21. Acción del óxido nítrico (NO) sobre la producción de megacariocitos (Mks), M. Schattner, A. Gorostizaga, M. G. Collado, R. Pozner, C. Fondevila, M.A. Lazzari
Instituto de Investigaciones Hematológicas, Academia Nacional de Medicina, Buenos Aires

Se evaluó el efecto de diferentes dadores de NO: nitroprusiato de sodio (SNIP) e hidroxinitrosohidrazono (DETA) sobre la proliferación de Mks inducida por trombopoyetina.
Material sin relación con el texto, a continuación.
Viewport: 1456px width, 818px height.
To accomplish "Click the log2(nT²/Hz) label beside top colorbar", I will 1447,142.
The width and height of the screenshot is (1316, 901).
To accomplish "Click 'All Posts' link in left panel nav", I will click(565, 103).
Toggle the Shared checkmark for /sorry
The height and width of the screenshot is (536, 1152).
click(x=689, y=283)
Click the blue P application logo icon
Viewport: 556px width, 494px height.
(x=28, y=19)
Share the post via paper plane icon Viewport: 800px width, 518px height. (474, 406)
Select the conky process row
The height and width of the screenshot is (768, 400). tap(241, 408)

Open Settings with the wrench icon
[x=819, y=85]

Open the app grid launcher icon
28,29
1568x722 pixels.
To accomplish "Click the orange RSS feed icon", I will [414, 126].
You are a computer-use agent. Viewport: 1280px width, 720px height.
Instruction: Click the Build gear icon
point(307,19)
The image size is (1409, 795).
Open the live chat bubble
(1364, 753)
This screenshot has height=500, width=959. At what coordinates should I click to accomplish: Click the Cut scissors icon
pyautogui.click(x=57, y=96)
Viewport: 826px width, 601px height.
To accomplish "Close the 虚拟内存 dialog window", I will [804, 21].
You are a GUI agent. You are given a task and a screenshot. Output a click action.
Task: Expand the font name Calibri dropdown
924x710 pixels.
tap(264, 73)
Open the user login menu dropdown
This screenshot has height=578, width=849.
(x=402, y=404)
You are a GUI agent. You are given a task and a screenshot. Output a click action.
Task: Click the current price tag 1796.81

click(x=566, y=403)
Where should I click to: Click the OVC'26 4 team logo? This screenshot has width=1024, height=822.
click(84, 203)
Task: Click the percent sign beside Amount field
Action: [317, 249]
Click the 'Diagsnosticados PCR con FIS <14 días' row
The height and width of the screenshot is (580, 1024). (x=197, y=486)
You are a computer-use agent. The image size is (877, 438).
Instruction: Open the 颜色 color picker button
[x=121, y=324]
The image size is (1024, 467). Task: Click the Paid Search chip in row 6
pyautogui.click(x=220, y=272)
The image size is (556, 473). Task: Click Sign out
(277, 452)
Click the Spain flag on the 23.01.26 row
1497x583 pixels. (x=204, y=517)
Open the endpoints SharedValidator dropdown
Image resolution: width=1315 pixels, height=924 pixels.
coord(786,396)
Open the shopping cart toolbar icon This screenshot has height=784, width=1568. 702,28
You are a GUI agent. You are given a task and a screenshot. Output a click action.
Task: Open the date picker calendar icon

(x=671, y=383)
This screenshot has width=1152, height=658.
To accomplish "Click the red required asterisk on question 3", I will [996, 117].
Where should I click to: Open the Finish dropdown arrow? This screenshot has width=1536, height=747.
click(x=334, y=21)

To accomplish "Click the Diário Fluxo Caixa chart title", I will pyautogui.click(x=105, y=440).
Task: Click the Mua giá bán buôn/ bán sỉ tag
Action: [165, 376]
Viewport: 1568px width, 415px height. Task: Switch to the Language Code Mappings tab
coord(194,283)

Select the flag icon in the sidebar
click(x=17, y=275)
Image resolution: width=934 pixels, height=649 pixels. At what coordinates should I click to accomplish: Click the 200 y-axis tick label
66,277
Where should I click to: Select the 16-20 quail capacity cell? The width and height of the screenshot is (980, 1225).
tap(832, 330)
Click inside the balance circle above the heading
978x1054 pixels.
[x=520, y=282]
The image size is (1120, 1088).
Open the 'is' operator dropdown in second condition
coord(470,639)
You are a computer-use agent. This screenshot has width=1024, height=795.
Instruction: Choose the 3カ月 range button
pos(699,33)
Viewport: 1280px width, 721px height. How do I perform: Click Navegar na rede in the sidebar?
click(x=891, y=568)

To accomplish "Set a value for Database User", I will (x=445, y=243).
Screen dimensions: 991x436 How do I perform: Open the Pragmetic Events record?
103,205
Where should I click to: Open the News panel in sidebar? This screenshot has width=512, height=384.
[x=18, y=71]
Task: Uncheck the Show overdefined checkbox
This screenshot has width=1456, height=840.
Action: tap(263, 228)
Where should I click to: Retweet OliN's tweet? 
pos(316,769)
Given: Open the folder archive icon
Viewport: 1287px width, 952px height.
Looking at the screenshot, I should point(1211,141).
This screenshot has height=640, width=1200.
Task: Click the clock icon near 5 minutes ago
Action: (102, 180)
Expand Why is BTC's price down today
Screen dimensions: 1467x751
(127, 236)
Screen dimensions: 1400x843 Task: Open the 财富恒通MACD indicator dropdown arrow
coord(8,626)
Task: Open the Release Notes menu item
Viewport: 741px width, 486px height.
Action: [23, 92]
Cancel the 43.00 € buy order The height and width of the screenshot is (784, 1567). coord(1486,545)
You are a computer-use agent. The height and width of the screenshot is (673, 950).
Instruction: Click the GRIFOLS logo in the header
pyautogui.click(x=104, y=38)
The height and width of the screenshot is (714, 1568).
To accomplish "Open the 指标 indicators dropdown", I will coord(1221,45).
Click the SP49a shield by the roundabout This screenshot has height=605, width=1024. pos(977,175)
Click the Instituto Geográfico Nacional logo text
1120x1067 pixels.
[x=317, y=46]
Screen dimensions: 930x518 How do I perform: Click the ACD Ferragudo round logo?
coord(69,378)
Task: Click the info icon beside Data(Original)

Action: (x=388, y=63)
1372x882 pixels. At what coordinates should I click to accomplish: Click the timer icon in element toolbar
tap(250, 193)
Se utilizaron células mononucleares (CM) de médula ósea humana y citometría de flujo para la identificación de los Mks. El cultivo de CM en presencia de DETA a 0, 60, 125, 250 y 500 mM mostró una disminución en el número absoluto de Mks (Xx103±ES) (328±68, 366±99, 234±102, 80±31 y 42±18 respectivamente, n=4). Esta disminución se asoció tanto a una menor cantidad total de células como a una menor frecuencia de Mks (%CD41a+). El tratamiento de las CM con SNIP también disminuyó el número absoluto de Mks (Xx103,n=2) (316, 252, 218, 165 y 215) pero esta disminución fue asociada a una menor frecuencia de Mks y no a una alteración en la proliferación celular. Estas diferencias entre ambos dadores de NO podrían ser debidas a un requerimiento de concentraciones más altas de SNIP cuya vida media es menor que la del DETA. El perfil FSC citofluorométrico también mostró una disminución significativa en el tamaño de los Mks. Los resultados sugieren una regulación negativa del NO en la megacarioci-topoyesis.

 

22. Rol de la glicoproteina Ib (gpib) en la interaccion plaquetas PMN. N Maugeri, M A Lazzari
Instituto de Investigaciones Hematológicas, Academia Nacional de Medicina de Buenos Aires

Los PMN presentan sobre su superficie factor von Willebrand (vWf), el cual actúa como puente para el contacto con plaquetas. Nos propusimos evidenciar la participación de la GPIb utilizando un sistema de plaquetas y PMN lavados, incubados a 37°C, sin estímulo y sometidos a un shear rate equivalente a 250 s-1. La formación de agregados de plaquetas y PMN (APP) fue evaluada por citometría de flujo a doble color donde se determinó la presencia de plaquetas (CD42) en la región de PMN CD45 positivos. Los resultados (media±SEM) fueron: a) La formación de APP es nula en ausencia de agitación, b) Los APP se producen con células suspendidas en EDTA (18±2 vs 13±4% de AM, n=5) y c) El bloqueo de la GPIb con un MoAb (clon SZ1), inhibe la formación de APP (16±3 vs 7±2% de AM, p<0.001, n=5). Los resultados demuestran que las plaquetas utilizan la GPIb para unirse al vWf presente en la superficie leucocitaria durante la formación de agregados mixtos.